Excerpted passage –
Oh, to assist me in relearning some of my forgotten programming skillls, I had to set up a Windows 7 client under Virtualbox, running on Ubuntu 14.04.  It was a bit tricky, since they changed the interface in Virtualbox 5.0, and the online manual is weak on specific details of doing things, but I used the Oracle forums and got an answer back in mere hours.  But that made it happen.  This is a bare bones install, so I added a few browsers and Incredimail.  I first went over an article on the five top rated  emails clients for Windows 7, but the following comments steered me away from them.  IncrediMail has incredibly weak security, since the account data is all exposed to anyone that knows how ro use Regedit, but some fantastic graphics features and is a decent enough email client.  Some email services reject Incredimail's broad use of included graphics capabilities, but you do have the choice of sending text-only emails.  Unlike Outlook and Thunderbird, with Incredimail, the graphics elements are on full display when you open a message containing them. 

With email, I can filter through and deal with a box's contents all at once, even pick out easily the ones that merit more attention by eye.  Webmail does not give you the same level of control and visibility.  I've experienced it through Yahoo and Gmail and my ISP.  Maybe there is something better.  If not, there ought to be,  What is it that browsers need to do in order to help us more in routine tasks, like checking if a forum thread has been responded to, or if we have a webmail account with new messages in it?  Think of some of the other things that the appropriate software could be helping us with.  Anything to make them true Personal Assistants.

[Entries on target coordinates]
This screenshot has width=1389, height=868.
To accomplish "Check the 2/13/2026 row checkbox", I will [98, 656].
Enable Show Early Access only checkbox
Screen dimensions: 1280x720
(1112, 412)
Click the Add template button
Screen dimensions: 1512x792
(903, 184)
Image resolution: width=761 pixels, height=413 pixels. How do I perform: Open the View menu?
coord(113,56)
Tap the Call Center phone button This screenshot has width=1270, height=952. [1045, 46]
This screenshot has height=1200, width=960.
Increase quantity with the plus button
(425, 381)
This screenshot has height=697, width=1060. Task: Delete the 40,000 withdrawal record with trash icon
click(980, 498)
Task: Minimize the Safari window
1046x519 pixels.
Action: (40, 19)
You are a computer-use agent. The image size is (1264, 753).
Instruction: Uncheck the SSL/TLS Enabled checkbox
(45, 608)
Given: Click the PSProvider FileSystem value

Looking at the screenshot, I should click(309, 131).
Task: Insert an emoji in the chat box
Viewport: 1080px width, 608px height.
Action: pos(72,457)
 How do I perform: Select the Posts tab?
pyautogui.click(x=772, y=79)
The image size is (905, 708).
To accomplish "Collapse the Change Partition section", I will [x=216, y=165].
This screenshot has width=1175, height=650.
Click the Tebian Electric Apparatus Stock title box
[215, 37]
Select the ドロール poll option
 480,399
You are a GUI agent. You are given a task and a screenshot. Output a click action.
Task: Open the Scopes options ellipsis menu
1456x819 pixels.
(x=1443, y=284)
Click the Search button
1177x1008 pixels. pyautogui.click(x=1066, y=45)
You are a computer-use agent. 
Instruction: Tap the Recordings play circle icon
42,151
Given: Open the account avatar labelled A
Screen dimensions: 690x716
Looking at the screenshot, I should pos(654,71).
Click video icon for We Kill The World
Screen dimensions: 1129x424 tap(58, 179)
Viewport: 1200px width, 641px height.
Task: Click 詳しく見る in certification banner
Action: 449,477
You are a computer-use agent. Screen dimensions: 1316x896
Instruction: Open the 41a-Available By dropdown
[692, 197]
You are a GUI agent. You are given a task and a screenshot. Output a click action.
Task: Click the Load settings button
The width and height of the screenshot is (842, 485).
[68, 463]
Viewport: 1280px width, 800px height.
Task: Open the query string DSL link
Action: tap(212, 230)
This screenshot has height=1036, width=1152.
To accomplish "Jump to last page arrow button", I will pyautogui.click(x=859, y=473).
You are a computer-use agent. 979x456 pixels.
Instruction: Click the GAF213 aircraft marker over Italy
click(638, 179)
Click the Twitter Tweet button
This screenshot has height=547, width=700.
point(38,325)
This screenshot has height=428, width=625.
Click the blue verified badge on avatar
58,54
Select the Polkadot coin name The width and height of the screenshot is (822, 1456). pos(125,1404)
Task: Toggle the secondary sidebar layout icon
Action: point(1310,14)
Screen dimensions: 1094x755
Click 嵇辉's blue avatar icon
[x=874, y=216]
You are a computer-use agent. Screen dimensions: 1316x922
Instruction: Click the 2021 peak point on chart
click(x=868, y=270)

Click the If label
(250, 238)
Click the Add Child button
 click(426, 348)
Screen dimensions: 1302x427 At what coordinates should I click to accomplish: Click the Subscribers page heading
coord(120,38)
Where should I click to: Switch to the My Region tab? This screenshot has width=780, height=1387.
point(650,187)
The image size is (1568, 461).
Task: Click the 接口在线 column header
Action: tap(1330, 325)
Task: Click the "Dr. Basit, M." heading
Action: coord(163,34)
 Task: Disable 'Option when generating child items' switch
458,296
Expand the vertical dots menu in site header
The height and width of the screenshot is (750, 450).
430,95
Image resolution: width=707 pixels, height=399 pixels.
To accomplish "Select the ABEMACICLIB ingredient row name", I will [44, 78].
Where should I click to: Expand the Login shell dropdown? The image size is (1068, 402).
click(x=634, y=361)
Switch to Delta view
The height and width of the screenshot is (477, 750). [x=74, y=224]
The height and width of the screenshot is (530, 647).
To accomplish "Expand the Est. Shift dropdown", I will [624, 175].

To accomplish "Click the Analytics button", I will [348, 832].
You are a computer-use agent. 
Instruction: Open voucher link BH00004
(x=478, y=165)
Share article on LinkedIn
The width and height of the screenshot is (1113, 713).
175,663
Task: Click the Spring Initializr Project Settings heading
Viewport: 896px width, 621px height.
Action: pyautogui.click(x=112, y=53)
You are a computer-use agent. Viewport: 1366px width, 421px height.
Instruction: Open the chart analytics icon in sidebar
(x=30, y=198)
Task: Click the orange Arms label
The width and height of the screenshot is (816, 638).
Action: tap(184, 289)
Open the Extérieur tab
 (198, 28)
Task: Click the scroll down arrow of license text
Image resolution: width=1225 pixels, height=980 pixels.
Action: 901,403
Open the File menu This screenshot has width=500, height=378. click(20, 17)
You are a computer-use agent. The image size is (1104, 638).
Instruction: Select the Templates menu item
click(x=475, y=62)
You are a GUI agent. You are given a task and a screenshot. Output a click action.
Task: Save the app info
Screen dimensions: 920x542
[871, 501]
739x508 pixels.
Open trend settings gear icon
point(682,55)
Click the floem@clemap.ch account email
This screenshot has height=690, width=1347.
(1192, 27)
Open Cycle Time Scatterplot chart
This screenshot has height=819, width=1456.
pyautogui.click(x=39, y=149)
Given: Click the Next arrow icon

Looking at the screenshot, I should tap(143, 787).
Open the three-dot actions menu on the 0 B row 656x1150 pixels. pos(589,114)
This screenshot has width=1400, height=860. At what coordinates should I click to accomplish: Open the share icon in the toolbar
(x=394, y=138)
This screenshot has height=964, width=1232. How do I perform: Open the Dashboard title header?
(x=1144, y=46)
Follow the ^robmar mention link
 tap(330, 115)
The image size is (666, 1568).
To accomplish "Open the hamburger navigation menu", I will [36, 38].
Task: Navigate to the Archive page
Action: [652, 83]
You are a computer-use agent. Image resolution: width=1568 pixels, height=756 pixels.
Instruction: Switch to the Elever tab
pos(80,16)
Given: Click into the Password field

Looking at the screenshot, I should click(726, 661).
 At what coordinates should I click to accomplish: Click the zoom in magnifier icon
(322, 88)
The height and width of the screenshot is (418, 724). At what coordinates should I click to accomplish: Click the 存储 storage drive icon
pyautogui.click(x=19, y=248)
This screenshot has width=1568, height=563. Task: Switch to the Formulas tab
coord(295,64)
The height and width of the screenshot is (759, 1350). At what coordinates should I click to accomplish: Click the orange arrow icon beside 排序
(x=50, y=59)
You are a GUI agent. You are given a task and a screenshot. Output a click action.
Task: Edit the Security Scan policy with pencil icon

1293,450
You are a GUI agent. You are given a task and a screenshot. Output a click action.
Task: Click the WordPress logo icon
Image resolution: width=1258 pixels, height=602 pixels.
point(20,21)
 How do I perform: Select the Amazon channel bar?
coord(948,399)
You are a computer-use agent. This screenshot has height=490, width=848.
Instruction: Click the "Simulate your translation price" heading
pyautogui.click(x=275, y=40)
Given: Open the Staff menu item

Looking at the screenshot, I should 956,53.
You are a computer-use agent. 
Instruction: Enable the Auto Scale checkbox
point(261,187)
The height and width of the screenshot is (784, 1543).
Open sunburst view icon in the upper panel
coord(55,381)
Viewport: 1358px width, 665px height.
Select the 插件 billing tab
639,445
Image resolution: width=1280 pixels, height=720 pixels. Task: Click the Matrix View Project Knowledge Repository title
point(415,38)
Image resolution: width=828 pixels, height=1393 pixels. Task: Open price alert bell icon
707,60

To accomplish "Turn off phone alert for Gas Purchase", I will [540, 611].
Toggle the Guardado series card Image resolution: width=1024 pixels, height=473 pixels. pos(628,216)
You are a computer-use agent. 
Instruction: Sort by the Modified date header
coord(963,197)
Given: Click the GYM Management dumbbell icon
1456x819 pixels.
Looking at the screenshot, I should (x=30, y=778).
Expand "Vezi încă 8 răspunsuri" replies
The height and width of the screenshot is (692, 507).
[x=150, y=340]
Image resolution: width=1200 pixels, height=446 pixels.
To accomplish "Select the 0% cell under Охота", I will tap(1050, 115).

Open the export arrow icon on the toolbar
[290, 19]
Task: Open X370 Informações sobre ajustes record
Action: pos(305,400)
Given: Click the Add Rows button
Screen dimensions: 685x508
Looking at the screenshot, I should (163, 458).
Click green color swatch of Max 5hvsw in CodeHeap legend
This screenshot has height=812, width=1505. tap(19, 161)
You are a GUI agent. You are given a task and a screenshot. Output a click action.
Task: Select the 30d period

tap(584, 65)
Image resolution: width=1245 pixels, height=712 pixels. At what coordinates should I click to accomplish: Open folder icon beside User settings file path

Aim of the exercise – In the Windows 7 and VirtualBox post, which operating system was VirtualBox running on?

Solution for this problem – Ubuntu 14.04